--- Records provided ---

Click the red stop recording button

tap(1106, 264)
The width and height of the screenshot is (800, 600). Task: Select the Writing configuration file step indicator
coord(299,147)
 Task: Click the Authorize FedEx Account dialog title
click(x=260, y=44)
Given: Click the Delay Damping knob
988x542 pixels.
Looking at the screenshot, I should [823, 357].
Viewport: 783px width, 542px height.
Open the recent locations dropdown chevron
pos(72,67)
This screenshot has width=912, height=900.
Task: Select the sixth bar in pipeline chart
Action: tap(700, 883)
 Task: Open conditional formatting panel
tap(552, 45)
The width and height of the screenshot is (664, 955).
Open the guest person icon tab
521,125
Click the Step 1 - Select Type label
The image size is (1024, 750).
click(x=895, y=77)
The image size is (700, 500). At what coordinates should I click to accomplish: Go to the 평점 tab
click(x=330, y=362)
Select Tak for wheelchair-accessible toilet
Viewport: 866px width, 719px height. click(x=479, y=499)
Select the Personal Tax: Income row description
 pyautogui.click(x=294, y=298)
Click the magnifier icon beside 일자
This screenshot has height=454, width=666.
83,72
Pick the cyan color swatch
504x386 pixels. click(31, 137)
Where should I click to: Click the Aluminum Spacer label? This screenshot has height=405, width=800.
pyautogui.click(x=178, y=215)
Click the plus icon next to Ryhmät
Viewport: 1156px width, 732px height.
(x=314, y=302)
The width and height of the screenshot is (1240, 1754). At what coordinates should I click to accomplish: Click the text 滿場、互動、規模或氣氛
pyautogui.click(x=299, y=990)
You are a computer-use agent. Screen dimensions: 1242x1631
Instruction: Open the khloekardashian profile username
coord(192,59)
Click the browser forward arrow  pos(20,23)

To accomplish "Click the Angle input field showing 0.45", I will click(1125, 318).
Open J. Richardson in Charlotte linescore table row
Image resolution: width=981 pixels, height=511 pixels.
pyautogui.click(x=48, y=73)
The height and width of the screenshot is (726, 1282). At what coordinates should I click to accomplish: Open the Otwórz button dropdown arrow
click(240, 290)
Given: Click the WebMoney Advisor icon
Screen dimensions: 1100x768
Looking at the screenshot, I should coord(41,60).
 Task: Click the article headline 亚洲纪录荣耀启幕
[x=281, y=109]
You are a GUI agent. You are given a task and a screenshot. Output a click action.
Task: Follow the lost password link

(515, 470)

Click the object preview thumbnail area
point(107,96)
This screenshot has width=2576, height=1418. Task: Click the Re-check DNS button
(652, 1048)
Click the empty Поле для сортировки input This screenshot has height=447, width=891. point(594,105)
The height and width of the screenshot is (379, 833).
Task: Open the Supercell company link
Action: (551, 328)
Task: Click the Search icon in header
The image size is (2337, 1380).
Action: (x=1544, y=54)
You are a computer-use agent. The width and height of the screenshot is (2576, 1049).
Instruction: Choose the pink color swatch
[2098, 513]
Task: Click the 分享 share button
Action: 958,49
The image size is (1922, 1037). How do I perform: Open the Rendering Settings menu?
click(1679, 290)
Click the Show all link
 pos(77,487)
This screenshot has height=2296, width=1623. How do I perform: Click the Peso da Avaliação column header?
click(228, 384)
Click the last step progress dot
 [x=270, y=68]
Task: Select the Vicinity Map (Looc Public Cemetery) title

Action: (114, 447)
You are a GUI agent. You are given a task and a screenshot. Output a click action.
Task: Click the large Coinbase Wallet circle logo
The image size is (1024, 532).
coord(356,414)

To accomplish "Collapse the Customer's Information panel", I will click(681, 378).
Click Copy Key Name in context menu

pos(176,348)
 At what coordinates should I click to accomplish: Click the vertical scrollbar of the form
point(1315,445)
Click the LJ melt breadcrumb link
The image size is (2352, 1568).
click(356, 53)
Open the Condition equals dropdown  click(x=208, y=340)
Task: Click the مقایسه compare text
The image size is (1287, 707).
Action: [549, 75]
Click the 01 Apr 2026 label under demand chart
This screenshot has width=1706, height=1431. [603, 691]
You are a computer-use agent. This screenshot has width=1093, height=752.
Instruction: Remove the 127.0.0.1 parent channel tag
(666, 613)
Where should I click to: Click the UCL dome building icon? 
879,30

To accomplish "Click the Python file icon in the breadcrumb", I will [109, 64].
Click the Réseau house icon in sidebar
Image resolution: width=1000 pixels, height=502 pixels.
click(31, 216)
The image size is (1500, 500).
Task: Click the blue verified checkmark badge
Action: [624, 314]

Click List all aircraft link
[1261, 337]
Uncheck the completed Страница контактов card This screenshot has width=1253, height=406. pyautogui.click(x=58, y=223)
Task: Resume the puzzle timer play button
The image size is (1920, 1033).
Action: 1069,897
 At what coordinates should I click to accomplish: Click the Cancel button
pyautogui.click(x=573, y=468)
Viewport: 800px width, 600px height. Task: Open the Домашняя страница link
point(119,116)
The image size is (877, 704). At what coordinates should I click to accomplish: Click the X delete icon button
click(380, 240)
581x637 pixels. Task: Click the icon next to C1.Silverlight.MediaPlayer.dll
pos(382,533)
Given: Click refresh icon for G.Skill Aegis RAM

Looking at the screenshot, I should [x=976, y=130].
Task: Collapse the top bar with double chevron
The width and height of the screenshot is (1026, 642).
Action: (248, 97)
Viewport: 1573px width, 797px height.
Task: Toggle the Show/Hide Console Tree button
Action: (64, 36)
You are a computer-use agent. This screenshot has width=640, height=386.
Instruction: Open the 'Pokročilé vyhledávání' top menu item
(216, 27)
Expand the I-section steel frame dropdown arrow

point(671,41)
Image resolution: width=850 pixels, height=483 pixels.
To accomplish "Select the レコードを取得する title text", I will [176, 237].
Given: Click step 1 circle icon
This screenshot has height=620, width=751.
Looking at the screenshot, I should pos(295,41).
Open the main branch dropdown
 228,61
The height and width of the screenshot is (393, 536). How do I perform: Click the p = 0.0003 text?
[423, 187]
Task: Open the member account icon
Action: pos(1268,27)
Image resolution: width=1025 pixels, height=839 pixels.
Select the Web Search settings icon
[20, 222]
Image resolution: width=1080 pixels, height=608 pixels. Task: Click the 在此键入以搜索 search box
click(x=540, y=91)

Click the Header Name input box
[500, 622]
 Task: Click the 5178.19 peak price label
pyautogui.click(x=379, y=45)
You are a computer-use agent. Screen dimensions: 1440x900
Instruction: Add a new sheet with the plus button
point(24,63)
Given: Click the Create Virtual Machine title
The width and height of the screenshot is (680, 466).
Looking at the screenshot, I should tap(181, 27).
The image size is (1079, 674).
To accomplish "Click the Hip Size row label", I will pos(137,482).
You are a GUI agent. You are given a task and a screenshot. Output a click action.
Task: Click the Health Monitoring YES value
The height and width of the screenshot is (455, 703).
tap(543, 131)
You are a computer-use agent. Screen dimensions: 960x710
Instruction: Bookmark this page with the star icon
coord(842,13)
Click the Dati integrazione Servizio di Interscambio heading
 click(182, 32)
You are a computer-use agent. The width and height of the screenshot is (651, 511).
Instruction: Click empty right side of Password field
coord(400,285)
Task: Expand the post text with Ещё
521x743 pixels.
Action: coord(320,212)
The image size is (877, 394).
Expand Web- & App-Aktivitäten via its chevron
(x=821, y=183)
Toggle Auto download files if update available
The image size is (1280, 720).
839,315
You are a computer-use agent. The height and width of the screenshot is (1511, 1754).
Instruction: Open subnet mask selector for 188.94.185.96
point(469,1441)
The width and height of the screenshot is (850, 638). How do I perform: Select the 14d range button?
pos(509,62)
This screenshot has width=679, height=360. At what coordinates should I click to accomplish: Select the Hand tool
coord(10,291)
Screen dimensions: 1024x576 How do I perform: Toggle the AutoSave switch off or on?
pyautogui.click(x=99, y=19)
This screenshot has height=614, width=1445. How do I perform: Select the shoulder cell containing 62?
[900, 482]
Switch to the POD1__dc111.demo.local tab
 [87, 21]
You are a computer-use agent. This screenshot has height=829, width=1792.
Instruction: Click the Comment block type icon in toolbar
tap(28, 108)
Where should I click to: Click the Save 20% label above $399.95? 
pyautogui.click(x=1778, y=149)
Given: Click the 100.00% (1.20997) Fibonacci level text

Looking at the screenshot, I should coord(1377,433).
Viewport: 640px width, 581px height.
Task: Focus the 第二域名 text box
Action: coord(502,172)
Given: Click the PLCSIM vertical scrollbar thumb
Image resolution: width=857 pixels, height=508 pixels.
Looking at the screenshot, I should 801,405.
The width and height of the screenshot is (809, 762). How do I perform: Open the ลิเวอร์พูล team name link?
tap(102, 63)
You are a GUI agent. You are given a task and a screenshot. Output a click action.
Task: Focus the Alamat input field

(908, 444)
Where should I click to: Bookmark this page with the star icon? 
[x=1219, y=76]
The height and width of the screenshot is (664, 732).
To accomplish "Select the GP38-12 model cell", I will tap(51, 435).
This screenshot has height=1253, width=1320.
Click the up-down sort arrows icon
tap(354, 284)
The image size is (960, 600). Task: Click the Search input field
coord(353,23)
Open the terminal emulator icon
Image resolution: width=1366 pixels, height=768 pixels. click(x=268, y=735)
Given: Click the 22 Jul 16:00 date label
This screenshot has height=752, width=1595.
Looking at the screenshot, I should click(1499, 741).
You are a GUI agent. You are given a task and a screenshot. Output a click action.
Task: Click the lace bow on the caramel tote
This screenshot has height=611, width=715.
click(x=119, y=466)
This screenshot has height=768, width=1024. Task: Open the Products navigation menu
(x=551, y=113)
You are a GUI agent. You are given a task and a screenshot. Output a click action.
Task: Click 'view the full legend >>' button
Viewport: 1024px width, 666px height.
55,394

---

Required work - Take the entries above and copy them exactly from the first line through the line with "The width and height of the screenshot is (664, 955)."; leave out every line after it.

Task result -
Click the red stop recording button

tap(1106, 264)
The width and height of the screenshot is (800, 600). Task: Select the Writing configuration file step indicator
coord(299,147)
 Task: Click the Authorize FedEx Account dialog title
click(x=260, y=44)
Given: Click the Delay Damping knob
988x542 pixels.
Looking at the screenshot, I should [823, 357].
Viewport: 783px width, 542px height.
Open the recent locations dropdown chevron
pos(72,67)
This screenshot has width=912, height=900.
Task: Select the sixth bar in pipeline chart
Action: tap(700, 883)
 Task: Open conditional formatting panel
tap(552, 45)
The width and height of the screenshot is (664, 955).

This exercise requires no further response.